# Reading text:
□ □ □ □ □

Outfielder Josh Hamilton is one of the best players in Major League Baseball.
Hamilton is a great hitter with incredible power. Last season, Hamilton had 43 home runs, 128 runs batted in and hit for a .285 average. Hamilton also holds his own as an impressive defensive outfielder.
There is no doubt that Hamilton is a great player, but he is also a recovering drug addict with a history of injuries.
Hamilton has put his drug problems behind him, but last season, it was reported that he had a relapse with alcohol.
Even one slip could be the end of Hamilton’s career and for that reason alone, he is a big risk for a long-term deal.
Beyond his history with drug abuse, Hamilton has had a string of injuries, from bruised ribs and strained abdominal muscles to ocular keratitis. At 31 years old, these injuries are incredibly concerning.
Pitcher Dan Haren has long been considered an ace pitcher.
This billing comes mostly from his ability to strike out batters. He has posted 200-plus strikeouts three times in his career.
While Haren consistently posts great strikeout numbers, he does have a hard time limiting his losses.
This was acceptable during his time at Oakland and Arizona, but the fact that he could not limit losses with the Angels' potent offense behind him is concerning.
Haren has had problems with giving up home runs in the past four seasons. Giving up 102 home runs in four seasons is unacceptable and should be a red flag for teams lining up to make Haren their ace in the coming season.
Rangers’ catcher Mike Napoli is a great hitter. We know that much for sure. However, his hitting prowess is centered around his ability to hit the long ball.
Hitting 24 home runs from the catcher position is very impressive, yes.
What is not impressive is that he only hit .227 last season. His career average of .259 is nothing to write home about either.
Teams should avoid signing Napoli long term if they believe that he can be a day-to-day workhorse in the offense. He is a middle-of-the-order hitter at best, and at 31, teams should not expect much more development on that front.

□ □ □ □ □

# Records of interface elements:
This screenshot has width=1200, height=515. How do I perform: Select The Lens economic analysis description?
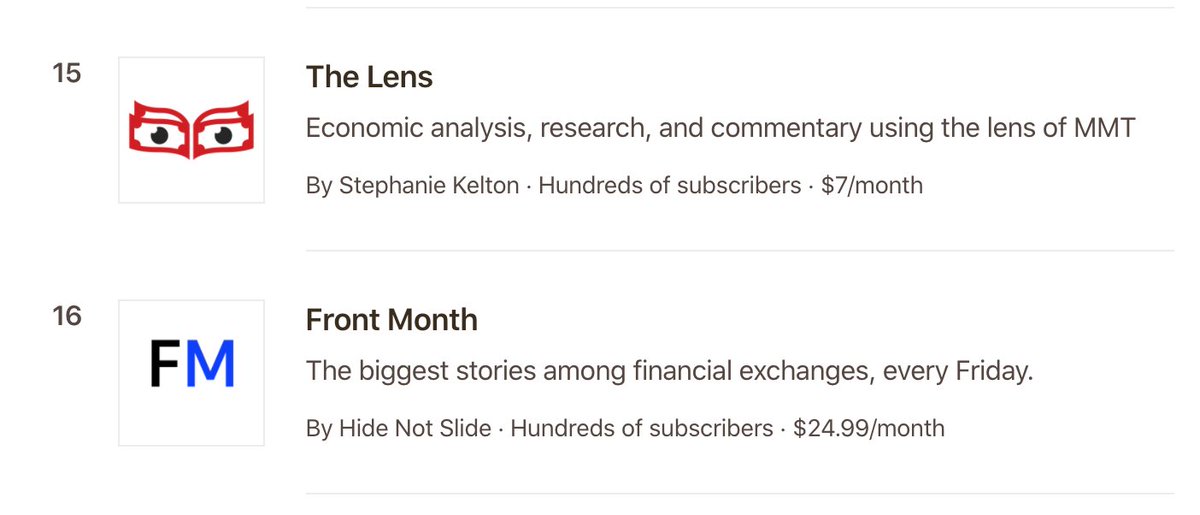tap(720, 129)
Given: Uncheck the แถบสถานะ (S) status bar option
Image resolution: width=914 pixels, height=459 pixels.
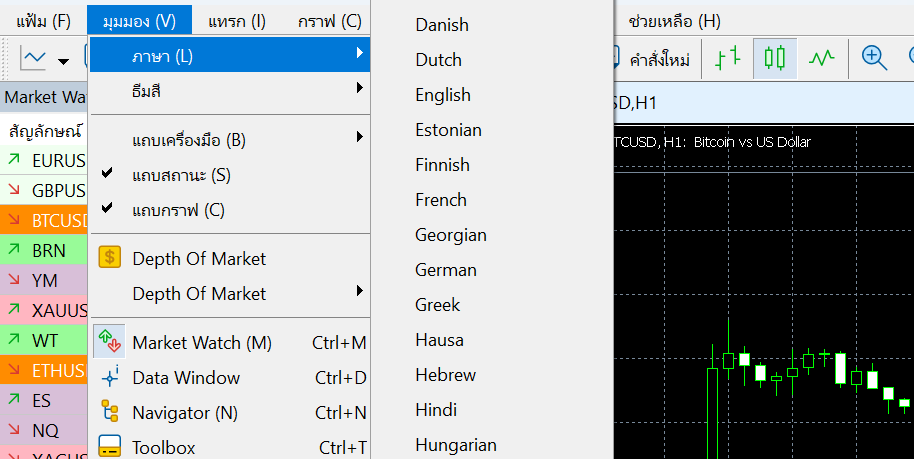Looking at the screenshot, I should point(181,175).
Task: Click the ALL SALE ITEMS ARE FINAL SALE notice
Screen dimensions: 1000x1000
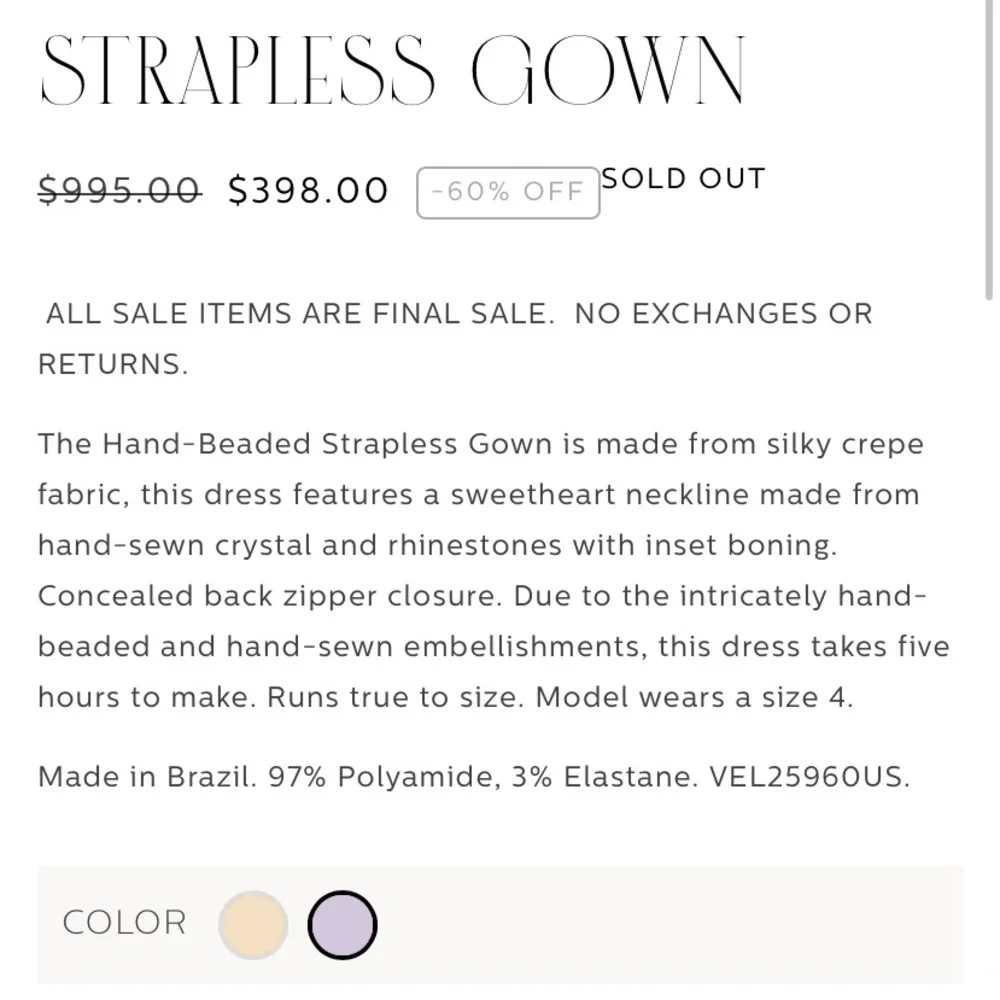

□ □ □ □ □

# What to do:
Can you copy down the part of the baseball text starting at "Even one slip" and ending at "are incredibly concerning."?

# Output of the task:
Even one slip could be the end of Hamilton’s career and for that reason alone, he is a big risk for a long-term deal.
Beyond his history with drug abuse, Hamilton has had a string of injuries, from bruised ribs and strained abdominal muscles to ocular keratitis. At 31 years old, these injuries are incredibly concerning.